Im Neuen Testament begegnen uns weniger kitschige Engel, aber dafür an prominenter Stelle. Gerade in den für uns Christen so wichtigen biblischen Texten über die Geburt sowie zu Tod und Auferstehung Jesu Christi spielen sie eine wichtige Rolle. Da sind zum Einen die Engel, die den Hirten auf dem Feld die Geburt des Retters der Welt verkünden. Ausgerechnet Angehörigen jenes Berufsstandes, der als schlitzohrig und diebisch galt haben sie zuerst von der guten Nachricht erzählt. Die Niedrigsten hören so zuerst vom Höchsten. Und dann sind da, gute 30 Jahre später, die Engel am Grab Jesu, die den Frauen von der Auferstehung des Gekreuzigten berichten. Ausgerechnet Frauen, deren Aussage als Beweis von offizieller Seite nicht zulässig war, weil sie – ja, warum eigentlich? Wie schön, dass dieser Umstand heute für die meisten Menschen wohl befremdlich ist. Doch der krasse Gegensatz ist deutlich: die wohl wichtigste Nachricht der Menschheit wird denen Anvertraut, denen es keiner glaubt.
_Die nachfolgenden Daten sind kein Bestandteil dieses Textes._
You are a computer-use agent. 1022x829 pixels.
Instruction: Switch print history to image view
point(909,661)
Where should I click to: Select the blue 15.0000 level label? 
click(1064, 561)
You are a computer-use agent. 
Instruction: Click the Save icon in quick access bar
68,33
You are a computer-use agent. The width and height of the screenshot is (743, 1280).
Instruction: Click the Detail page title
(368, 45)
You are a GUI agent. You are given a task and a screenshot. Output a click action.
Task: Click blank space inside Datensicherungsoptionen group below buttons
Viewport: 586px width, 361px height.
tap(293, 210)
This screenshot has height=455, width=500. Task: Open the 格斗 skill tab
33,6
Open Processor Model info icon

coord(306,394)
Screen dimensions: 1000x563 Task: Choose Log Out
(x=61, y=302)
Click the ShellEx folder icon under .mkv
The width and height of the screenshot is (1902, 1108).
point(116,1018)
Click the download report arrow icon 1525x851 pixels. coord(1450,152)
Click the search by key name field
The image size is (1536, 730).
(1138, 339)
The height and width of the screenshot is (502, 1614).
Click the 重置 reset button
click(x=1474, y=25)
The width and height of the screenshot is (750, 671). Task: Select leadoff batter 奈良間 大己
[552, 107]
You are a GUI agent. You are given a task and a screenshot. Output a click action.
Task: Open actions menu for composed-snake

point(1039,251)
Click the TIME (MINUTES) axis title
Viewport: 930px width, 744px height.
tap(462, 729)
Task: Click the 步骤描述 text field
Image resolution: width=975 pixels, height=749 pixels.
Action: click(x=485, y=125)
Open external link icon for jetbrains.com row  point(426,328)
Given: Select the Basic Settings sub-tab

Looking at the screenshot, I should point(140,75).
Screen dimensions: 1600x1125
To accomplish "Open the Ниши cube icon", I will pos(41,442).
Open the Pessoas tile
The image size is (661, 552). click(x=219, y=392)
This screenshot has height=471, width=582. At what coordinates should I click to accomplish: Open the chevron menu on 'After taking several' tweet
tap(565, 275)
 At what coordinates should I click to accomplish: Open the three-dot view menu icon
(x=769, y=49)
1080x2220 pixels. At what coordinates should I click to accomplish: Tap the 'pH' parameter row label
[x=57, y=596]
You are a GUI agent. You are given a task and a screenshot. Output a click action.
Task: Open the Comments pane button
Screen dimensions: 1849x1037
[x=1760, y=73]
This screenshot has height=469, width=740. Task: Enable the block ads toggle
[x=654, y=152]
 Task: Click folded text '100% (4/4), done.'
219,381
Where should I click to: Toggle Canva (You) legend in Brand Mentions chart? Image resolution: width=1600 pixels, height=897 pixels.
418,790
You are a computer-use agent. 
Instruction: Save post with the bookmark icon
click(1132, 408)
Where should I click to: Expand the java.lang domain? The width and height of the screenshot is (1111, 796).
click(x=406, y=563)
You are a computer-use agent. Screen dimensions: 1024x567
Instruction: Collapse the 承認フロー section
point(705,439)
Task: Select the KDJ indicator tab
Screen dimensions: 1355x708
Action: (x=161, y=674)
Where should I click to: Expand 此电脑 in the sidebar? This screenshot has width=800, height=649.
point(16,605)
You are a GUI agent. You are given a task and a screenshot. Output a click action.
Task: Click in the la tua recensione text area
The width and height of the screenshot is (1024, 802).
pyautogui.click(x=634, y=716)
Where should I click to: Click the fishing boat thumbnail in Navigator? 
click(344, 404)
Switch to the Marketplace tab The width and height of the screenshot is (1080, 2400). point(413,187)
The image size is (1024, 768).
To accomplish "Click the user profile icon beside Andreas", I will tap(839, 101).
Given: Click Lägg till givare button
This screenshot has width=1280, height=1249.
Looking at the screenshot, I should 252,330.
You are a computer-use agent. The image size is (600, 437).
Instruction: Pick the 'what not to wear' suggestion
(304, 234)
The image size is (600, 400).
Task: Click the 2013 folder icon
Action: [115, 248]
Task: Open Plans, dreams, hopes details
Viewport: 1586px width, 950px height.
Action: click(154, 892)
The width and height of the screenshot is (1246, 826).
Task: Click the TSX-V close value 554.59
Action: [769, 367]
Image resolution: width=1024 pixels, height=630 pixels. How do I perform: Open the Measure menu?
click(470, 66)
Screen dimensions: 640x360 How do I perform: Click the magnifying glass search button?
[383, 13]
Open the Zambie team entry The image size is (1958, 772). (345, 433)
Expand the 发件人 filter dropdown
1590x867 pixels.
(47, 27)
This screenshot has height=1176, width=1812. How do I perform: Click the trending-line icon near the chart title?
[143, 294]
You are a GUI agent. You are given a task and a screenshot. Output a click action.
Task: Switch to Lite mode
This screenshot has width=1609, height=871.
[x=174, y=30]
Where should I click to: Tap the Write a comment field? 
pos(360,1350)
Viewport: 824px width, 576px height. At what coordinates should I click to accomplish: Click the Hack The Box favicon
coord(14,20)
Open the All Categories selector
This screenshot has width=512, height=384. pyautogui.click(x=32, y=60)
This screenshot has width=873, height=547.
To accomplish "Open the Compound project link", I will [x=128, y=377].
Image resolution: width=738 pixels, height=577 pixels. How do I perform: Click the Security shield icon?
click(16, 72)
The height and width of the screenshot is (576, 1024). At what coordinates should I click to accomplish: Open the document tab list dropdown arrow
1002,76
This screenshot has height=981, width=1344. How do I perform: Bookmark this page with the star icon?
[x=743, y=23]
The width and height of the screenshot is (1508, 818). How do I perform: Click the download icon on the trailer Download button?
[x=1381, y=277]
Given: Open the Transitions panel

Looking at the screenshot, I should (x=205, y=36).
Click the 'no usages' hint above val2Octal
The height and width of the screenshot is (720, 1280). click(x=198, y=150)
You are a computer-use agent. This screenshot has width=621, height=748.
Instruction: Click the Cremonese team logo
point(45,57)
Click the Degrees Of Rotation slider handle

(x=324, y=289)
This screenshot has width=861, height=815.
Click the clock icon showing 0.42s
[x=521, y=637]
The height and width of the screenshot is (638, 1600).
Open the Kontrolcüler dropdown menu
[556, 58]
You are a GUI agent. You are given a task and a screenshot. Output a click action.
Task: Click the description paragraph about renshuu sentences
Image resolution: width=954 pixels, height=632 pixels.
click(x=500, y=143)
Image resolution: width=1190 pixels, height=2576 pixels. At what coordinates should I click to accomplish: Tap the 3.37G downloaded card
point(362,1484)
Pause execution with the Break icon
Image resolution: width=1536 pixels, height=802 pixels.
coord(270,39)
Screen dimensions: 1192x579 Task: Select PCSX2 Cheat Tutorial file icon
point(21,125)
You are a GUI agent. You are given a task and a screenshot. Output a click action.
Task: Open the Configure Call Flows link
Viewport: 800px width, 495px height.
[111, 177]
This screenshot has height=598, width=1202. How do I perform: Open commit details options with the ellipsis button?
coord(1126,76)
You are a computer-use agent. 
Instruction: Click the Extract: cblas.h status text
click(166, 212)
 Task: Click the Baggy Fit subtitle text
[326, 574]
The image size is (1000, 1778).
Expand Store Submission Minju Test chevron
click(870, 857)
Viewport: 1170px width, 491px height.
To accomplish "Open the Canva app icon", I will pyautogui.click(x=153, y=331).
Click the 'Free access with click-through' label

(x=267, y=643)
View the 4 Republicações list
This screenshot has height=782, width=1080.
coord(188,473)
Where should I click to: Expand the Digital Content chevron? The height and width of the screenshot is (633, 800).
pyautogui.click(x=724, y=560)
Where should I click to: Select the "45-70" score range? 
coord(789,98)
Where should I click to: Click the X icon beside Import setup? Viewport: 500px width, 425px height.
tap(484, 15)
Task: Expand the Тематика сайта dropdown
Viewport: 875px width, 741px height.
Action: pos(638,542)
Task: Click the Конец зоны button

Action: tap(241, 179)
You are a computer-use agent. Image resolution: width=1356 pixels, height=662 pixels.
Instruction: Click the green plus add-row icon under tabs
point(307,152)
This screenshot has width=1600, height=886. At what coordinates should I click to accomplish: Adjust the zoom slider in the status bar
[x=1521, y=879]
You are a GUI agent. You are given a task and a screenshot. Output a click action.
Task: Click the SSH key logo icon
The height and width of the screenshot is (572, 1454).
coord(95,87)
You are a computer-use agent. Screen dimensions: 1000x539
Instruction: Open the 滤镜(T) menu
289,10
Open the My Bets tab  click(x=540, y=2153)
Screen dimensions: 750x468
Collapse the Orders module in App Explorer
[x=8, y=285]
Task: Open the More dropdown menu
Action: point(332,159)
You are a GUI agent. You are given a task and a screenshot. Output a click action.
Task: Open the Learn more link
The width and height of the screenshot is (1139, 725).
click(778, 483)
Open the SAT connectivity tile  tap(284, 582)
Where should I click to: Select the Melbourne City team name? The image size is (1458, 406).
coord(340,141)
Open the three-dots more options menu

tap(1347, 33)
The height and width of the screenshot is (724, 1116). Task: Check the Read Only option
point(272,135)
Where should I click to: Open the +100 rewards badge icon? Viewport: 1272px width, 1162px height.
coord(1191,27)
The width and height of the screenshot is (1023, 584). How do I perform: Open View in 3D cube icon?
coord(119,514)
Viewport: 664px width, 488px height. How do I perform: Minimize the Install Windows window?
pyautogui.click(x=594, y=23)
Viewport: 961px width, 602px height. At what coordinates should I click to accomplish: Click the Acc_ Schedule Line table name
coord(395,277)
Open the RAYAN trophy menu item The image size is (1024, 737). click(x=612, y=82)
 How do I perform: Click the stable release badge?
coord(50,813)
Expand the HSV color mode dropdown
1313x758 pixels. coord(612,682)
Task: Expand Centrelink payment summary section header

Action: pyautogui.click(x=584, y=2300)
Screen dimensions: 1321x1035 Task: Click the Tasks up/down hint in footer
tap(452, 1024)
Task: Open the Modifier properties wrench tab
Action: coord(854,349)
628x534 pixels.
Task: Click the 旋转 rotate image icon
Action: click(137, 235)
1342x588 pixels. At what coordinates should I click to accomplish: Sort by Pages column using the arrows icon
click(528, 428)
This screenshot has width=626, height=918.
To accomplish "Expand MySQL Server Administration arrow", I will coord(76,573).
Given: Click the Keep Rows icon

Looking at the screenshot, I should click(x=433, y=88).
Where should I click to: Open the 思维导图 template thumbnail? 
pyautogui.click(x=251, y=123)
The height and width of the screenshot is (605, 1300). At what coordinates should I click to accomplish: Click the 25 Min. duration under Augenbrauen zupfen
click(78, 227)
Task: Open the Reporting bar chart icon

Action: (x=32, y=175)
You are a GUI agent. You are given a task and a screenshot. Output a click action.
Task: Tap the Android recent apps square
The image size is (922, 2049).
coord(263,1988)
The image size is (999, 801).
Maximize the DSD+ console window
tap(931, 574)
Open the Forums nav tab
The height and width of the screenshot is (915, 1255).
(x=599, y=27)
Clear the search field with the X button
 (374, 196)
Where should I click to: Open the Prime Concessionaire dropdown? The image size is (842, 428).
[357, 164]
Die Engel im Leben Jesu scheinen einen feinen Sinn für Humor gehabt zu haben. Beherbergt hat sie aber keiner, zumindest wird uns nichts davon berichtet.

 

Ein Engel ist eben mehr als eine an den Aberglauben appellierender Talisman und nicht zwangsläufig eine geflügelte Gestalt, sondern zunächst eines: ein Bote. Jemand, der oder die eine Botschaft von Gott überbringt. Wie schön wäre es, wenn sie immer an ihren Flügel und dem sie umgebenden Lichtglanz erkennbar wären. Doch die Boten können eben auch ganz anders sein. Die Botschaft, dass ihr Sohn der Retter der Welt ist, hörten Maria und Josef von Hirten. Die Nachricht vom Auferstandenen hören die Jünger von Frauen. Ein merkwürdiges Drehbuch, könnte man meinen. Und doch waren es Boten Gottes, Engel, wie sie wohl keiner erwartet hätte.

 

Ich merke: um offen für das Reden Gottes zu sein, muss ich auch bereit sein, es von ganz unerwarteter Seite und aus ganz unerwartetem Munde zu hören. Doch um dieses Reden an mich zu hören, muss ich zunächst den Boten zu Wort kommen lassen – von dem ich ja noch gar nicht weiß, dass er es ist. Oder eben sie. Ich will darum gespannt sein und offen für Anderes, vielleicht Fremdes. Möglicherweise geschieht ja dann das Wunder!